Jos Buttler reveals the big decisions that set up huge win over India
To beat the world’s top-ranked Men’s T20I team in such an emphatic manner is a huge statement from England ahead of Sunday’s final against Pakistan.
Buttler and his opening partner Alex Hales will rightly take the headlines after their record-breaking opening stand.
But there is more to producing a performance of such dominance than it just being a great day out for two batters.
Sticking with a batting-heavy approach
There is no one way to approach T20I selection, but leaning into a squad’s strength is almost always the best policy. For some teams that means picking a bowling-heavy XI and trying to always get to a competitive score with the bat.
But England’s strength is with the bat, and they made a big call to name just four front-line bowlers in their side throughout the World Cup, going against the pattern used for much of the previous six months.
Having seven genuine batters and then three all-rounders in Sam Curran, Chris Woakes and Chris Jordan, meant England batted right down to number ten against India. And even last-man-in Adil Rashid can play.
That strength in depth gives top-order players the confidence to take risks, and the aggression from Hales and Buttler in the opening overs suggested they had total faith in the rest of the team if their powerplay gamble didn’t pay off.
“We always want to start as fast as we can and aggressive,” Buttler said.
“Adil Rashid was down at No. 11 today, and that gives us the freedom to come out aggressive, that depth.
“It’s our best performance so far in the tournament, and to do it on a day like today is incredibly satisfying. You couldn’t ask for a better run-chase. With such a long batting line-up it gives you a lot of freedom to play.”
Making the right call at the toss
England have looked better batting first throughout this tournament, but Buttler opted to chase after winning the toss.
In doing so he put the onus on India to set the tempo, and a slow first half to the Indian innings ultimately proved pivotal.
“I ummed and aahed over the toss for a long while actually, what I’d do if I won it. Gut feel said to chase today.
“Against India I feel they’re a bit more dangerous when they know what to do.
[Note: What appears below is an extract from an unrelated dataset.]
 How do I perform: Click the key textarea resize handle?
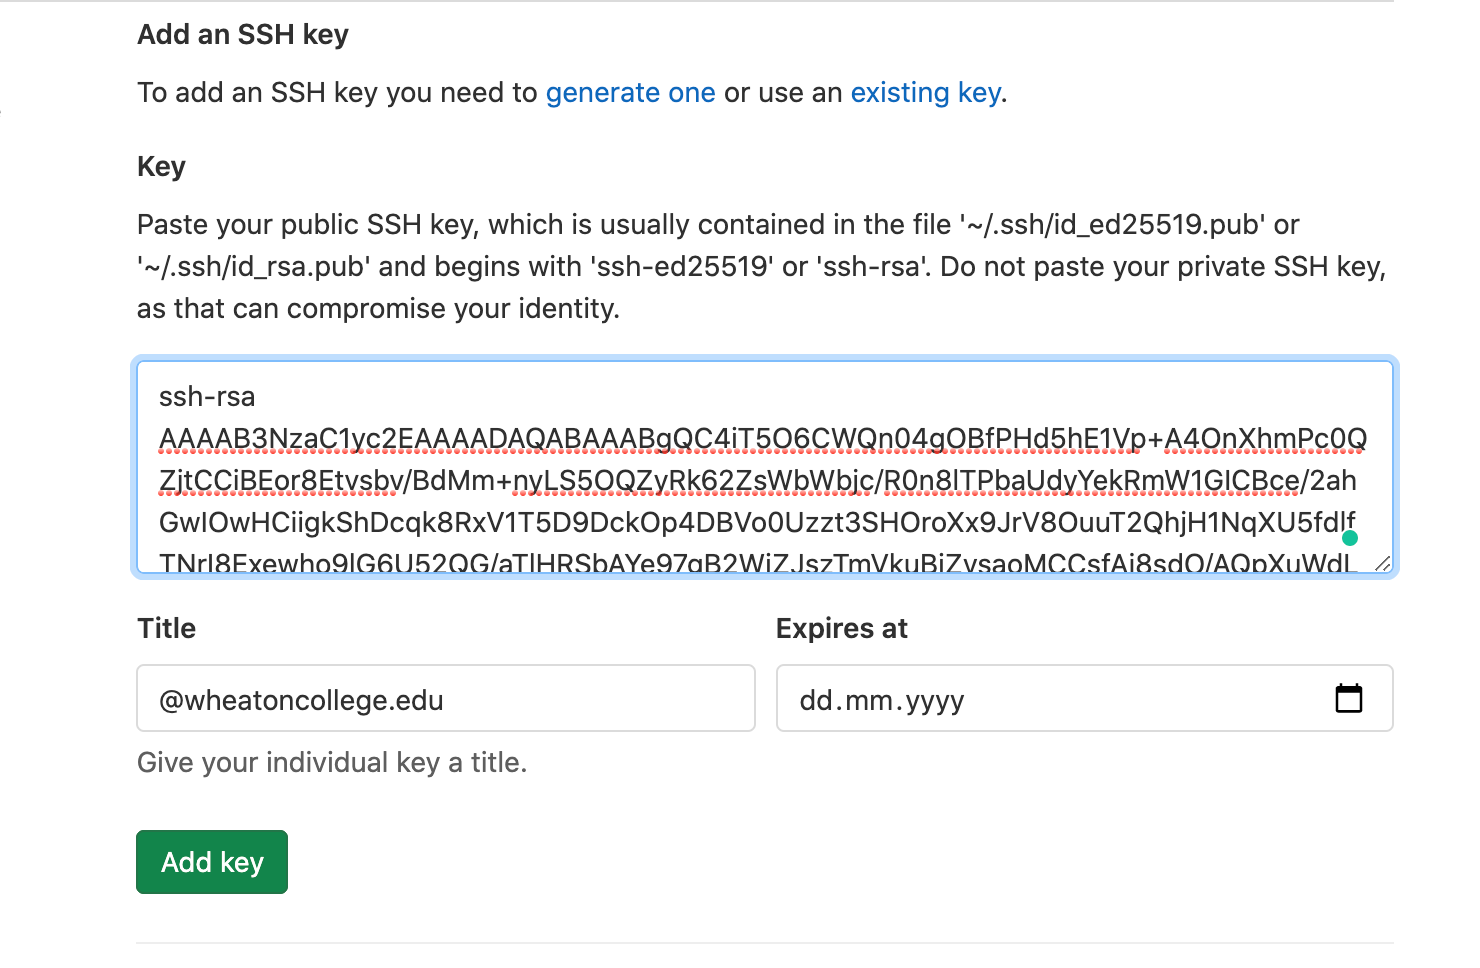click(x=1383, y=564)
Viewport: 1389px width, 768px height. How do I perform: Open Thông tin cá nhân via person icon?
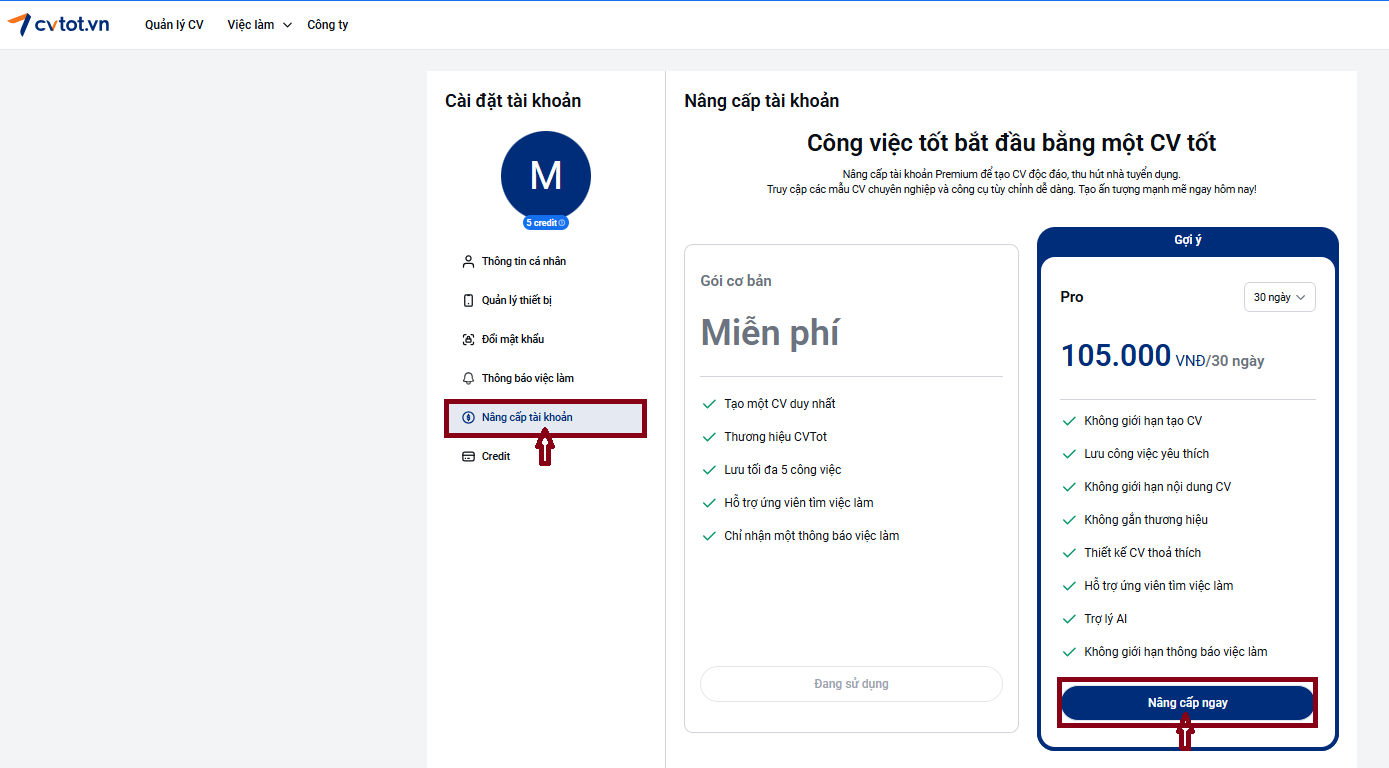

It worked today, it might not work another time.”
Not letting injuries throw England off course
Losing the team’s top-ranked batter and obvious strike bowler in a double-injury blow could have muddled England’s selection thinking.
But Buttler and his coaches stuck to their guns. In came Phil Salt as a direct replacement for Dawid Malan, resisting the urge to stick to a bowling-heavy approach. Salt barely featured with the bat, but his presence maintained the batting depth that gave the openers confidence to attack.
And, coming in for Mark Wood, Chris Jordan delivered well under tricky circumstances with the ball.
“To bring in Chris Jordan, someone who’s been a mainstay of the team for a long time, adds huge experience. I thought the dimensions of this ground suited his game more than someone like David Willey.
“I don’t think CJ was thanking me too much for bowling him three overs straight through at the death though. To come in your first game of the tournament and bowl at Hardik at that stage of the game I thought was an incredible effort.”
Standing by Adil Rashid
England’s premier spinner struggled through the group stage, not taking a wicket until the final match against Sri Lanka.
But Adil Rashid has been a permanent presence in England’s white-ball bowling attack for a reason, and the leg-spinner showed his class with wonderful returns of 1/20 off his four overs, restricting India at precisely the moment they were looking to kick on.
“I thought Adil was outstanding today,” Buttler said.
“He bowled the best I’ve seen him bowl for a long while. We had to get those guys out and I thought he was the best chance to do that.
"To pick up the key wicket of Suryakumar Yadav – it’s such a huge performance from Dilly today.”